Semua orang setuju bahwa tugas penting sekolah adalah membantu setiap peserta didik untuk belajar. Tapi tidak setiap orang setuju mengenai bagaimana cara terbaik untuk membantu peserta didik dalam belajar. Dari pengalaman, kita ketahui bahwa anak-anak adalah pelajar yang luar biasa, mereka dapat mempelajari apa saja dengan cepat. Sering terjadi bahwa apa yang mereka pelajari bertentangan dengan apa yang hendak diajarkan oleh guru atau orang tua. Sehingga disini perlunya diajarkan pendekatan behavoristik utnuk mengetahui bagaimana penerapannya dalam pendidikan. Behaviorisme berpendapat bahwa perilaku dapat dijelaskan melalui hal-hal yang dapat diobservasi, bukan melalui proses mental yang tidak kelihatan. Jadi perilaku bagi pengikut behaviorisme adalah segala sesuatu yang dilakukan dapat diukur dan diamati sama persis dalam ilmu eksata.
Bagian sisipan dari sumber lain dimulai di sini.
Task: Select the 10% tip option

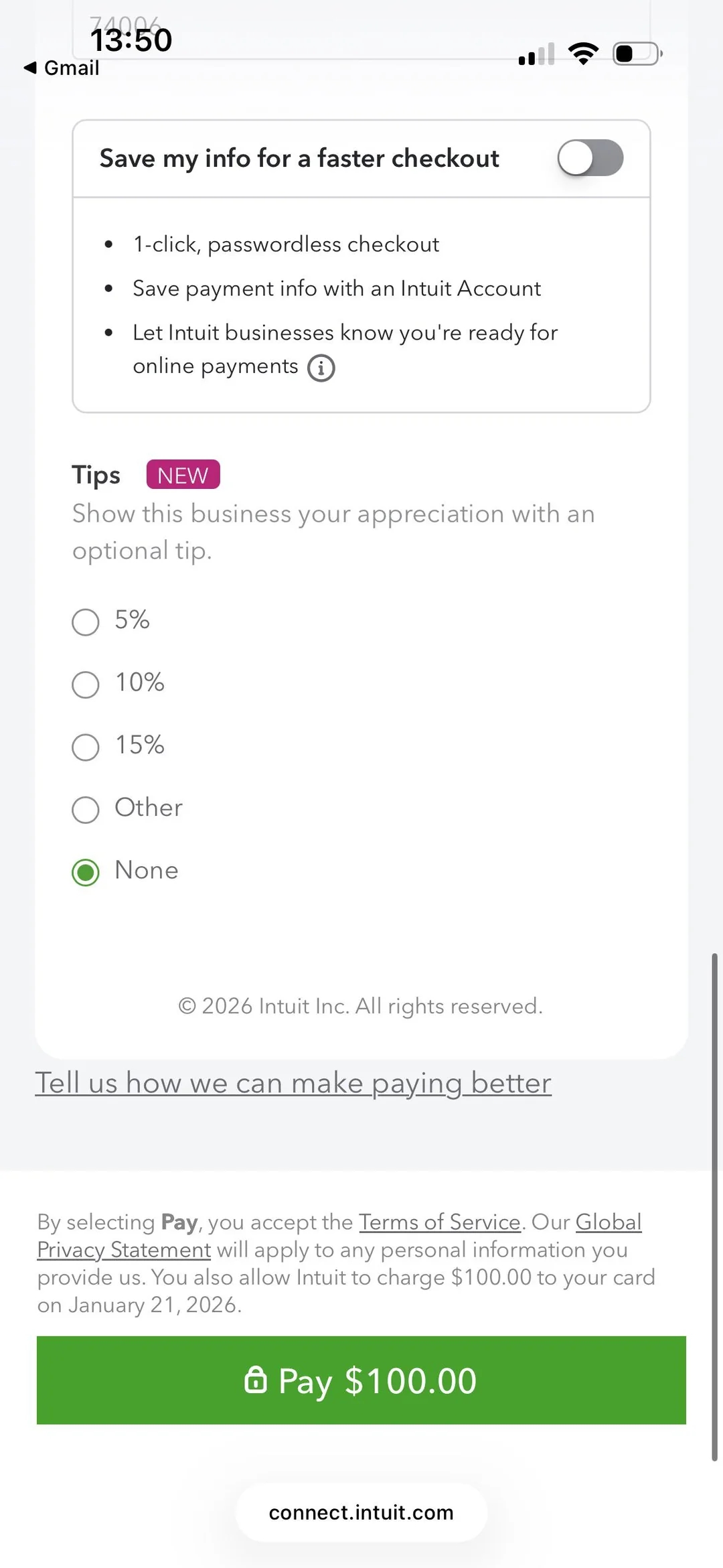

Pendekatan behaviourisme memberi tekanan pada bagaimana peserta didik membuat hubungan antara pengalaman dan perilakunya (Greeno, Coolins dan Rensnick, 1996). Dalam teori behaviouristik, sub teori yang dibahas teori pengkondisian klasik (condition operant learning) milik Pavlov yang berhubungan dengan S-R (stimulus-respon). Melalui teori ini, anak atau peserta didik dapat kita kondisikan, contoh: saat dikelas, sebelum pembelajaran dimulai anak dapat dikondisikan untuk tenang melalui tindakan guru yang memposisikan dirinya duduk di meja guru tanpa bersuara, kemudian menatap para siswa dengan tatapan tajam selama beberapa menit. Kita kondisikan memberikan respon melalui cara itu, hasilnya, tidak perlu sang guru berbicara keras (loudly voice) peserta didik akan diam dan duduk rapi sesuai maksud sang guru (Ayu, A, dalam kompasiana : 2015).
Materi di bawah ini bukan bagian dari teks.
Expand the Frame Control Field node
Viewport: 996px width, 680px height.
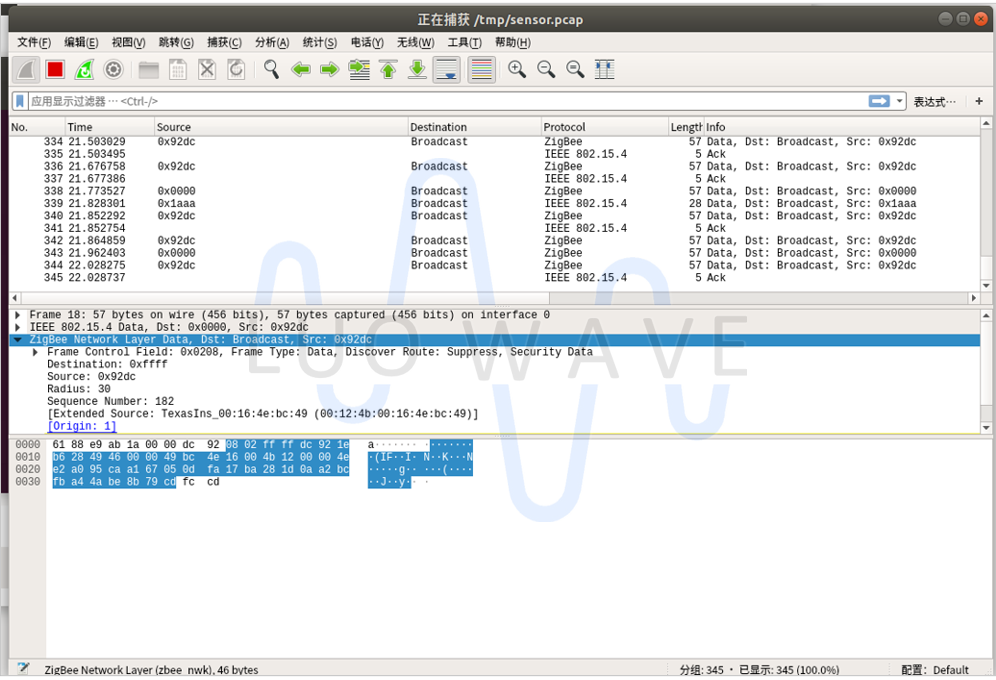(x=36, y=352)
Selain itu, melalui sub teori desentralisasi sistematik, merupakan satu metode berdasarkan pengkondisian klasik untuk mereduksi kecemasan yang membuat peserta didik merasa relax dengan cara membayangkan situasi-situasi yang menimbulkan kecemasan. Contoh: seorang guru memiliki siswa yang sangat takut berbicara di depan umum. Kepadanya diberikan desentralisasi sistematik dengan membayangkan bicara di depan umum secara rileks daripada mencemaskannya. Dia melakukan dua minggu latihan dentalisasi sebelum dia betul-betul pidato di depan umum secara sistematis. Dua minggu, seminggu, empat hari, sehari sebelum pidato di depan umum dia melakukan latihan-latihan dimana dia memasuki ruangan di podium dimana dia akan melakukan pidatonya.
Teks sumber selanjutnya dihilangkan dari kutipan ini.